Maybe it’s growing up; maybe it was realizing that world is still in need of perfecting, that I can devote my life to trying to make it better. With God, every life is a chance to make the world new, to try to get it right. With zie, (so I use gender-neutral pronouns for God, did zie not create men and women and everyone else in zie’s own image?) we live with the promise and reality of eternity. That means that nothing ever really ends, and we still have the chance (and the duty) to make things as right as we can. We still have the chance to create the best world that we can for ourselves and those we love and those we hate.

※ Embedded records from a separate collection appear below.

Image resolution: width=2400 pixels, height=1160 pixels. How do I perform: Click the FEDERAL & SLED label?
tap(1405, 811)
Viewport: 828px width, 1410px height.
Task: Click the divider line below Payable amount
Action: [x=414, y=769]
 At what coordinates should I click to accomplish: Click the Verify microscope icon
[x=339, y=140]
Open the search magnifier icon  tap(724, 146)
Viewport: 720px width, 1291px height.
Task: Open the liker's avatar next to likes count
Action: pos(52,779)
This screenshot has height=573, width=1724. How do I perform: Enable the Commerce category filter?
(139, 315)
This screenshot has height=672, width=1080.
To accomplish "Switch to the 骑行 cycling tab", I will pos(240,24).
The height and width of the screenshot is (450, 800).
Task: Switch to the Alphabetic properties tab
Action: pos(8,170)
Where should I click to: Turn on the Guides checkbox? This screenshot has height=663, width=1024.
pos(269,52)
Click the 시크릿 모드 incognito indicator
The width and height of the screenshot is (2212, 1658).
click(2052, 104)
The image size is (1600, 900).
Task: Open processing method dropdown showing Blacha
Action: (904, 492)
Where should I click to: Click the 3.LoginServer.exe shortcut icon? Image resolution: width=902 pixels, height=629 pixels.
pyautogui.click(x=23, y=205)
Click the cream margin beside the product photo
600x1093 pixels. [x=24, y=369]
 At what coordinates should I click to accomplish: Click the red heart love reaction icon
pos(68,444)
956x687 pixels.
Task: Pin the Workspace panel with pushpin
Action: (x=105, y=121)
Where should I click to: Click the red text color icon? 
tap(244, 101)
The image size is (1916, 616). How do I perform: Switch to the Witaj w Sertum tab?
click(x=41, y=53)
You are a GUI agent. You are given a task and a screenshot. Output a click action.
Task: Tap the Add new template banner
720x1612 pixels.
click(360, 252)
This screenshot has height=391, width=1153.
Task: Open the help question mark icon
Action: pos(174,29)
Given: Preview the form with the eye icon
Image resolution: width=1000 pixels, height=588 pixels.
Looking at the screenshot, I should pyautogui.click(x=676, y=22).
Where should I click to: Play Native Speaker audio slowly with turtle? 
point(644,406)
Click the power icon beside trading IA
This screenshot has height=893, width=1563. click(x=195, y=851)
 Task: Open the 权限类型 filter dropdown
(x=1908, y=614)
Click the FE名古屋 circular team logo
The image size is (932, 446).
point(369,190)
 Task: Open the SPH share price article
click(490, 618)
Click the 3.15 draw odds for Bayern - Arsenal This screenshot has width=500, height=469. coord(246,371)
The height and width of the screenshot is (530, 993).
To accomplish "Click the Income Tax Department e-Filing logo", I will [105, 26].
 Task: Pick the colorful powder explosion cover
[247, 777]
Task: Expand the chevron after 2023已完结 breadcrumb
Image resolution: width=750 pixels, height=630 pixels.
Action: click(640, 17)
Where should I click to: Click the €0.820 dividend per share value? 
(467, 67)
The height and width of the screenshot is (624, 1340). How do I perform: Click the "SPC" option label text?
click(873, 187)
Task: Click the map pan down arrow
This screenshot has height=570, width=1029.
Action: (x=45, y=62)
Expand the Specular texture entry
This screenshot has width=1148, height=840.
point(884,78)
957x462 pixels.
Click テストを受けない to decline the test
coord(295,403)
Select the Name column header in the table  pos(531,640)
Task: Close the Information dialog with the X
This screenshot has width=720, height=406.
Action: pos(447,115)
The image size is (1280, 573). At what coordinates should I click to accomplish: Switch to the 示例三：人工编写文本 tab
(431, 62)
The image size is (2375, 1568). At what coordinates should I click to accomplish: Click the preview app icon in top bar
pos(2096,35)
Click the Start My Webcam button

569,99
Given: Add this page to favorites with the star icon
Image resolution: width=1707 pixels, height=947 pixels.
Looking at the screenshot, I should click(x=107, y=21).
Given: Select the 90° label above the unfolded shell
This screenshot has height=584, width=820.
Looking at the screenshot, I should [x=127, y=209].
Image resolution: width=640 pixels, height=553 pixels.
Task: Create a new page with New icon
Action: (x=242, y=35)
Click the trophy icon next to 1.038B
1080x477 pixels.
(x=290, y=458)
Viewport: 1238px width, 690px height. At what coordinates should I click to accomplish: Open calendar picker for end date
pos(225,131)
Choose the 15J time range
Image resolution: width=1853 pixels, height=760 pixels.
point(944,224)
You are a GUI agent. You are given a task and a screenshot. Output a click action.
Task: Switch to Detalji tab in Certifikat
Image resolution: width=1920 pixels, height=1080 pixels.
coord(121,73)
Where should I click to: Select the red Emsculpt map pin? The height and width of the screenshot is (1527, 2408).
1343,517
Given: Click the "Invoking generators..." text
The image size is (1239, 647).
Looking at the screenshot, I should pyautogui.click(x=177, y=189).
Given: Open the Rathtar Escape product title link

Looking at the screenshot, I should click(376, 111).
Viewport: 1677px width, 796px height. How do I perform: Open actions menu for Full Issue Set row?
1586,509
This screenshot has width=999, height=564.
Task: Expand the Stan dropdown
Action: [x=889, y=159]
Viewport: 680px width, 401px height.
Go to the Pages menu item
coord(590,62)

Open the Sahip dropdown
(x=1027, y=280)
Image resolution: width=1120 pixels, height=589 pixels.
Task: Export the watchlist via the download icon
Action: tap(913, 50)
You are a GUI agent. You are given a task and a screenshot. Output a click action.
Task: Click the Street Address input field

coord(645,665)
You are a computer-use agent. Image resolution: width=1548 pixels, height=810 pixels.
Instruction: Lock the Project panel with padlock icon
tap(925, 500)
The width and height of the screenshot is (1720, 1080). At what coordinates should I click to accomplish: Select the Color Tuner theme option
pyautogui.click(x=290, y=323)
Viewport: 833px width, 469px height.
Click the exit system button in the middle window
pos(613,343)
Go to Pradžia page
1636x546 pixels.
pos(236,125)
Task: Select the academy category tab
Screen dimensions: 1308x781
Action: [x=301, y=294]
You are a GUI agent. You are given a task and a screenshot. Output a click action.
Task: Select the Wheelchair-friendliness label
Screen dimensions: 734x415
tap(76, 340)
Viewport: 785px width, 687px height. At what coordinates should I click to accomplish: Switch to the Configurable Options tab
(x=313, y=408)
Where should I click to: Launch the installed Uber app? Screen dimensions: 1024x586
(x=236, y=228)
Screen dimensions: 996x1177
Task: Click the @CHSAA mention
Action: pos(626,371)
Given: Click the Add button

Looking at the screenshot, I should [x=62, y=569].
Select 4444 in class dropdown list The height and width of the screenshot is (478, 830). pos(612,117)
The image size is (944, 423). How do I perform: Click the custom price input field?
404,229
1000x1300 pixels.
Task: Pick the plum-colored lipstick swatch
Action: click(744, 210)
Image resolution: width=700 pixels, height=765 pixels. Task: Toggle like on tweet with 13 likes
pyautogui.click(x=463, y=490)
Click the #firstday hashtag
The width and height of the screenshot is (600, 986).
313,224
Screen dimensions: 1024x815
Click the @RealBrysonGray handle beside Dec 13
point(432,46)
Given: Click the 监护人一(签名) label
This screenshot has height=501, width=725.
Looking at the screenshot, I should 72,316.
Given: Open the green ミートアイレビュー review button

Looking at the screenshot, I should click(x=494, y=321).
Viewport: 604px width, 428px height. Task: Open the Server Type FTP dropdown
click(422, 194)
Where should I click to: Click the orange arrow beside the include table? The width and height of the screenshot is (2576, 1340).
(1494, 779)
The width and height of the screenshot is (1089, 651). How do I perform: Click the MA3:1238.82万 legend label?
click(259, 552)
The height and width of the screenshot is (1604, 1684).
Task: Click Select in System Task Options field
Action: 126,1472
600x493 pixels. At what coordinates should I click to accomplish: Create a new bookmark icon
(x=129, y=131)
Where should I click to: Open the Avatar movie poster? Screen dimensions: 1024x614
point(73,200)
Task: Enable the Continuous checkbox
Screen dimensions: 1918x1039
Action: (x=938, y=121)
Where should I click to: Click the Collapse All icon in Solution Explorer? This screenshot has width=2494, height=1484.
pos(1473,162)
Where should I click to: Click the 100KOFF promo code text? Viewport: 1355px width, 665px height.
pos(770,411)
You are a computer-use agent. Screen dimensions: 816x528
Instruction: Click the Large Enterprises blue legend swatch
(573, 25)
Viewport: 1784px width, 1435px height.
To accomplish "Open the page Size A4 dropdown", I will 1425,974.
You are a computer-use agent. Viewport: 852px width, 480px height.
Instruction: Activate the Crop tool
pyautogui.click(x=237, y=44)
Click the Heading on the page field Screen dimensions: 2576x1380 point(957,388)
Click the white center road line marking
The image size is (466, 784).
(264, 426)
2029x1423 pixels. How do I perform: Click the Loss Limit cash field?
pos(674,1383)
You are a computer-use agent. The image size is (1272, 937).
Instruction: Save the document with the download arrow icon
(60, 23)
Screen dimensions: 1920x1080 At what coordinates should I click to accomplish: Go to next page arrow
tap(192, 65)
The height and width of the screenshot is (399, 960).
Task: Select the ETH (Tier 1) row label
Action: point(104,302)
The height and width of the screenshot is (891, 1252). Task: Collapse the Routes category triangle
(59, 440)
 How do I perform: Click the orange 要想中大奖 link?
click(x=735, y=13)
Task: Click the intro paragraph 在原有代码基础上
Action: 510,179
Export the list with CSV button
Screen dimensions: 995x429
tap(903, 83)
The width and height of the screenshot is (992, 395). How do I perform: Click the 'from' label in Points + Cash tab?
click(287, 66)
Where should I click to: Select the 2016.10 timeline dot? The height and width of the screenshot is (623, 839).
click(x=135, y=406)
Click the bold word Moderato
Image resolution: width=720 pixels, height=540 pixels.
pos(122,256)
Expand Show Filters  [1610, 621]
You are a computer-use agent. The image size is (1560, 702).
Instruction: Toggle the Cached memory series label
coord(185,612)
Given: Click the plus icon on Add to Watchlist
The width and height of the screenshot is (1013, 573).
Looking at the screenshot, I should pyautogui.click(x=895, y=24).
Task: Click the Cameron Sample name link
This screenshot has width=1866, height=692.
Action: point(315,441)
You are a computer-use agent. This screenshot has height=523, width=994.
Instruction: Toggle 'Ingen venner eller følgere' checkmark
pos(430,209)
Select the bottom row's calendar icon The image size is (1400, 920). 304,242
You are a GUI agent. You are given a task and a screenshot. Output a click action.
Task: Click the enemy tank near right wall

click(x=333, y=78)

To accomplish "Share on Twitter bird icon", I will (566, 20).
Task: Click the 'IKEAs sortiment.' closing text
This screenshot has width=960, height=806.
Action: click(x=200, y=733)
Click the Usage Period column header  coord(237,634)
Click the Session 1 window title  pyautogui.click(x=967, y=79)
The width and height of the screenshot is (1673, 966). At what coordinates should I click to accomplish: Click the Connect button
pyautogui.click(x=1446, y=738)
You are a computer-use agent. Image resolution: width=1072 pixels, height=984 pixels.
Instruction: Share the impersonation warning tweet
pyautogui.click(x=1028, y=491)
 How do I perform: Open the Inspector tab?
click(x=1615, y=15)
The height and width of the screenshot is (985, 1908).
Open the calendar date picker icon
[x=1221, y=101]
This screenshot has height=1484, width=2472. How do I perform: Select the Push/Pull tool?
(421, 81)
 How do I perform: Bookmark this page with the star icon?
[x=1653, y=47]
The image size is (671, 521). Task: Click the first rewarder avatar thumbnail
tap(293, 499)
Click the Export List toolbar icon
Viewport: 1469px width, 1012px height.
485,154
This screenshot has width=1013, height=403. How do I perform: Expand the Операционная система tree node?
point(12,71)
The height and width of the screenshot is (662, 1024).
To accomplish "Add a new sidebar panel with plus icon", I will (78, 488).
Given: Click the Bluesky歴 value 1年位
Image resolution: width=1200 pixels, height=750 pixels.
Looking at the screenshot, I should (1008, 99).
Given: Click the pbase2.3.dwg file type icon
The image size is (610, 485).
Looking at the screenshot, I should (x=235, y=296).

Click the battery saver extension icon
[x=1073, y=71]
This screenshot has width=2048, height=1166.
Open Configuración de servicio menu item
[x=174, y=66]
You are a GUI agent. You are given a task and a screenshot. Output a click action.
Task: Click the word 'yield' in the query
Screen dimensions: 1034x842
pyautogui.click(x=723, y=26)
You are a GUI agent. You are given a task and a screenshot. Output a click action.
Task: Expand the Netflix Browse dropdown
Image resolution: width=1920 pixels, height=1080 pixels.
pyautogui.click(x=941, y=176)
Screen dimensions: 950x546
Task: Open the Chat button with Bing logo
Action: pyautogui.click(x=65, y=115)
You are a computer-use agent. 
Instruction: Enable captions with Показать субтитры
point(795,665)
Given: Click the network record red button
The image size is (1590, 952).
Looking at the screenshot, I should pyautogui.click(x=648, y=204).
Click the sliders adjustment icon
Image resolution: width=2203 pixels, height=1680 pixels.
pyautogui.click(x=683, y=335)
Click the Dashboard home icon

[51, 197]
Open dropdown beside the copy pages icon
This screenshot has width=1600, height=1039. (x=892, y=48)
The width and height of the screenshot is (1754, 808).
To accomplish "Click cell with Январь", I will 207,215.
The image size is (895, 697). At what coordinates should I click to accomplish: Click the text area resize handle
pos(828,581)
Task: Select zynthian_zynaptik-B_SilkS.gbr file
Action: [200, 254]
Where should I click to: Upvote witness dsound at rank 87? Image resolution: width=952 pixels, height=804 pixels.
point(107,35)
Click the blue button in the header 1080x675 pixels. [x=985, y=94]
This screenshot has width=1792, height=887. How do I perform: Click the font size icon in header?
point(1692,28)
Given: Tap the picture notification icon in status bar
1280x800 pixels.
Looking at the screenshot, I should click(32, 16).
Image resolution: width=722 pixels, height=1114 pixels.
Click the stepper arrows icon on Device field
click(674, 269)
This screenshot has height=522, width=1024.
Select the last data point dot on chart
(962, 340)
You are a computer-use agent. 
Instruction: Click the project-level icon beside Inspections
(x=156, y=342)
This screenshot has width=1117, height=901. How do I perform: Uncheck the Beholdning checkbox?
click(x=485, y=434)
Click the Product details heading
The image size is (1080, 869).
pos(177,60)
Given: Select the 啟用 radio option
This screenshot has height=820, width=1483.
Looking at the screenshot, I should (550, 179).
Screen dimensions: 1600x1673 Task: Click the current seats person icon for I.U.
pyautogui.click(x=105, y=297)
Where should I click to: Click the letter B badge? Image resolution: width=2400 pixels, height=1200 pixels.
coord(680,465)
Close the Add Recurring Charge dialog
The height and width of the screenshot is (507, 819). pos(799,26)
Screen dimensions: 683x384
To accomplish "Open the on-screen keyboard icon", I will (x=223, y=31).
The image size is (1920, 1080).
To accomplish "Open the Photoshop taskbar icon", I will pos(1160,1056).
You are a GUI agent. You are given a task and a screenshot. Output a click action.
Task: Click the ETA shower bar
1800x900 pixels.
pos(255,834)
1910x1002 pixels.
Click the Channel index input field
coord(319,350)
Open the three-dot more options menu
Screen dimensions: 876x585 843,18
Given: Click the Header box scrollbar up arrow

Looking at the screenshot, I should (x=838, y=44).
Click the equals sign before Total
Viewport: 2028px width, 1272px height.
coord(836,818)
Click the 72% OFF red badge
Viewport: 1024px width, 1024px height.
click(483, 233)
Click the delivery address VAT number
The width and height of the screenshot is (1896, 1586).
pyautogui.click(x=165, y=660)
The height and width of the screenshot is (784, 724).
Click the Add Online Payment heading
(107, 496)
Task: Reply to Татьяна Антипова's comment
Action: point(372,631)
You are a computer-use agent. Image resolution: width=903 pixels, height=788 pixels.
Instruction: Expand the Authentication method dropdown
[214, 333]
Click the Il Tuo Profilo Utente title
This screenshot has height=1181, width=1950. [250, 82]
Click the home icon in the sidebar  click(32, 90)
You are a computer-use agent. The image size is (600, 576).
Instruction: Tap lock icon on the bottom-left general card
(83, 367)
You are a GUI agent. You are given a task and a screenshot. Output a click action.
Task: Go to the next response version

We have the beautiful, wonderful, indescribably good chance to love. To love not just ourselves and our friends and those we choose to make family, but to love those who need it, even if they don’t love us back. For me, the way to return the love that God has given me is to try to give it out to as many people in as many ways as I can. I don’t mean that there’s not lots of people that I don’t like, don’t understand, and agree with. I mean that I try to do what I can with what I’ve been given. To say yes to opportunities to give a little more.
And it’s hard. It’s so hard.
But I believe this is what God calls us to do. I truly, deeply, with my whole heart believe that our God loves us. Sin is choosing to rebuke that love and do things that hurt others. I believe in a God that I want to please because I love zie as zie loves me. I’m not afraid of Hell or damnation for breaking rules. I’d be afraid of not starting fires.